Achondroplasia is the most common form of disproportionate short stature or dwarfism. It is caused by a mutation in the FGFR3 gene that inhibits bone growth, resulting in unusually short limbs and torso. Current treatment options include hormone therapy, limb-lengthening procedures, spinal decompression surgery, and genetic counseling. Researchers are investigating drugs that can block FGFR3 signaling to stimulate bone growth in patients.

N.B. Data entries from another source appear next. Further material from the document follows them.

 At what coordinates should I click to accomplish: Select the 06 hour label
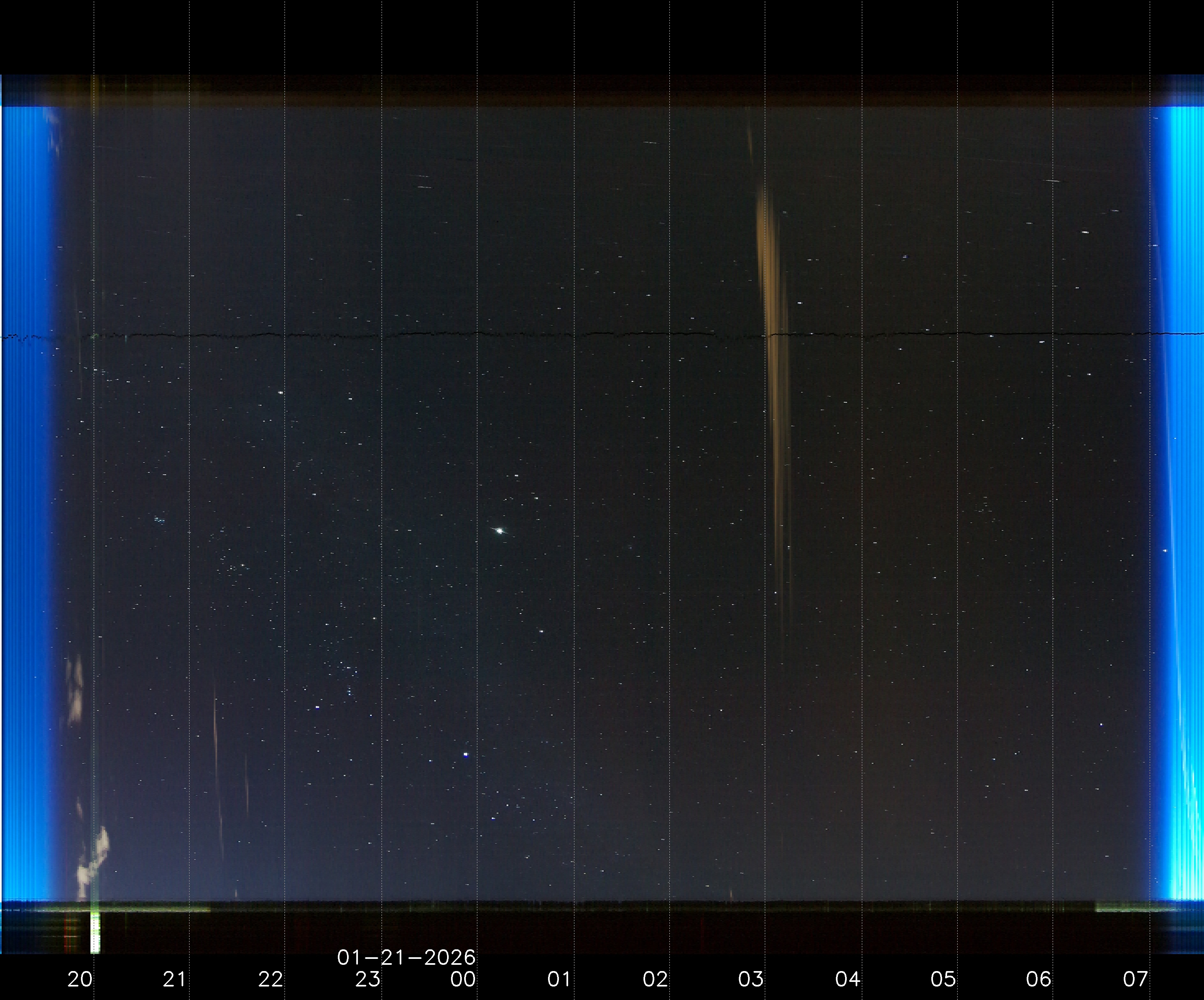click(x=1039, y=979)
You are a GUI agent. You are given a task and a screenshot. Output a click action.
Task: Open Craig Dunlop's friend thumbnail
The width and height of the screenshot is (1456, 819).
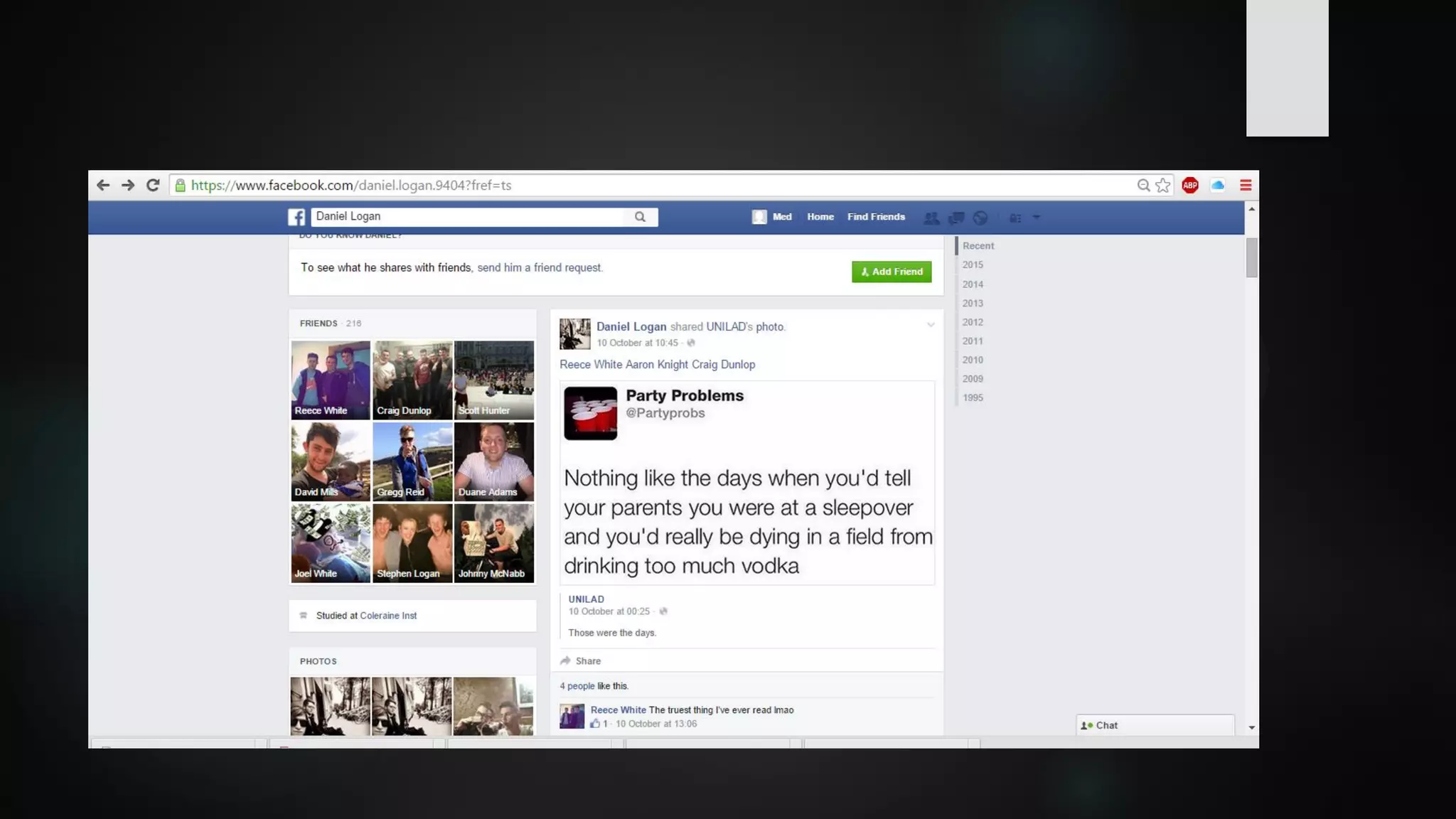click(412, 380)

The achondroplasia treatment market is driven by the rising prevalence of the condition and advancements in treatment options. According to the CDC, Achondroplasia affects about 1 in every 25,000 newborns.Growing research into developing drugs targeting the underlying FGFR3 mutation driving abnormal bone growth is expected to offer hope for effective medical therapies. Additionally, pipeline drugs from companies such as BioMarin and Ascendis Pharma that aim to improve growth and height in patients could positively impact market growth over the forecast period if approved.
The global achondroplasia treatment market is segmented into two types – recombinant human growth hormone therapy and rhGH therapy. The rhGH therapy segment currently dominates the market due to growing number of clinical trials and pipeline drugs in this segment. This therapy involves administration of recombinant growth hormone injections that promote linear growth in children with achondroplasia.

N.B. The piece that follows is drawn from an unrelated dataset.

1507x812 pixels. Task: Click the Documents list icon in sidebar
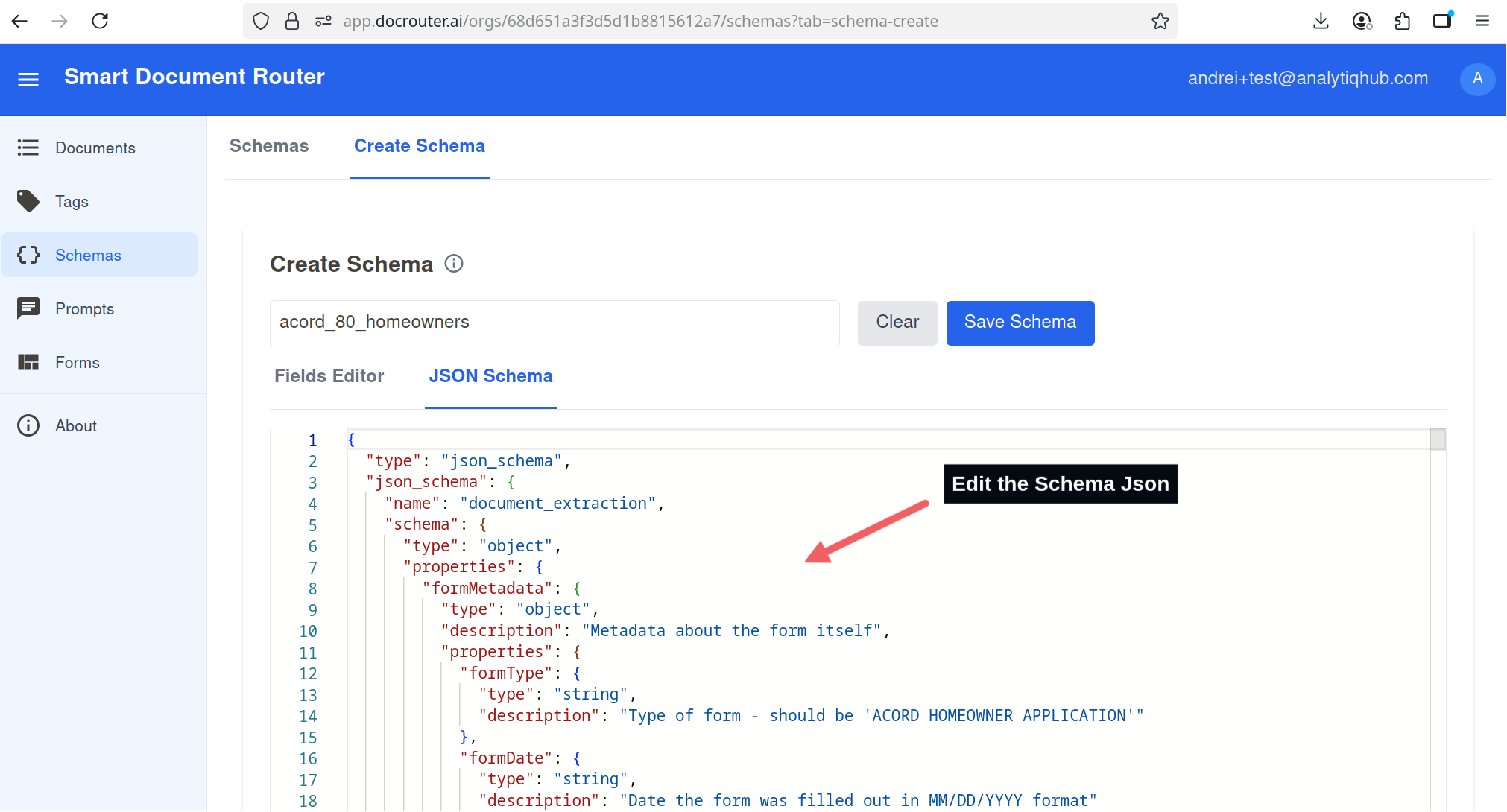point(28,148)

Political: Government regulations around clinical trials and approval processes for novel drugs impact the development of new treatment options for achondroplasia.
Economic: High treatment cost of various therapies poses a challenge for widespread adoption. However, increasing healthcare expenditure is expected to drive market growth.
Social: Rising clinical awareness programs and patient support groups are encouraging the development of improved treatment alternatives.
Technological: Advancements in genetic engineering and Gene therapy are likely to bring more pipeline candidates and novel treatment mechanisms in the forecast period.
The global achondroplasia treatment market is expected to witness high growth, exhibiting CAGR of 36.5% over the forecast period 2023-2030 due to increasing clinical research and strong pipeline of drugs. The market is estimated to reach US$ 127.8 million in 2023.
Regional analysis: North America dominates the global market currently due to presence of leading pharmaceutical companies and favorable regulatory environment for clinical trials. However, Asia Pacific is expected to be the fastest growing market owing to rising healthcare expenditure and growing clinical research activities in countries like China and India.
Key players: Key players operating in the achondroplasia treatment market are BioMarin, RIBOMIC, Ascendis Pharma A/S, BridgeBio Pharma, Inc., Pfizer Inc., PhaseBio Pharmaceuticals, Inc., SiSaf, Novo Nordisk A/S, F. Hoffmann-La Roche Ltd, LG Chem, Ferring B.V., JCR Pharmaceuticals Co., Ltd, KVK TECH, INC., VIVUS LLC., ProLynx Inc., Teva Pharmaceutical Industries Ltd., Eli Lilly and Company, Ipsen Pharma, Novartis AG, and Xiamen Amoytop Biotech Co., Ltd.